Friday, 22 March 2013

Theatre Review: Steptoe and Son (Lyric Hammersmith)




My review of Kneehigh's adaptation of Steptoe and Son  is up at One Stop Arts. Taster below; full thing here.  

Neil Murray's excellent design places a cart as cumbersome as Mother Courage's at the centre of the stage; a large moon hangs overhead and morphs, momentarily, into a clock and a screen. In the middle of a quarrel Steptoe (Mike Shepherd) and son (Dean Nolan) stop to bop, sometimes joined by a mercurial female figure, the Woman (Kirsty Woodward), who weaves her way through the action, in a series of guises that include trolley-dolly Bunny Girl and flower-power hippy. (The role is somewhat reminiscent of Meow Meow's turn as Lola in Kneehigh's The Umbrellas of Cherbourg adaptation.) Music, throughout, is central to the piece, but don't expect to hear the familiar clip-clop of the TV theme tune. Rather, Rice and sound designer Simon Baker opt for an eclectic set of songs (from Cliff Richard, The Rolling Stones, Louis Armstrong and many others) to conjure moods, suggest the passing years, and gesture towards the wider world that seems to remain forever outside of the protagonists' grasp.

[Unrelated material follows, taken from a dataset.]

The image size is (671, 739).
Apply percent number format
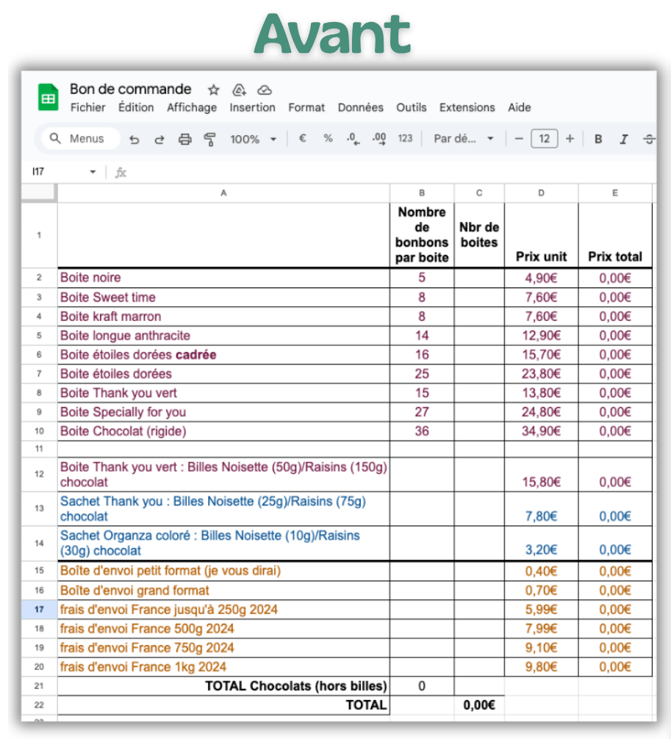click(x=328, y=138)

Some of these touches are striking and beguiling. The end of the first half, for example – a moment of resignation scored to the strains of Roy Orbison's "It's Over" – is sublime, while a sequence in which father and son dress for an important encounter, with Elvis's "Always on my Mind" playing on the gramophone, is as lovely a moment as I anticipate seeing on stage this year. At such times, Rice and her collaborators really do succeed in getting us to see the protagonists and their relationship freshly. The problem is that other elements feel too much like self-conscious "touches": extraneous bits of business insufficiently integrated into the whole.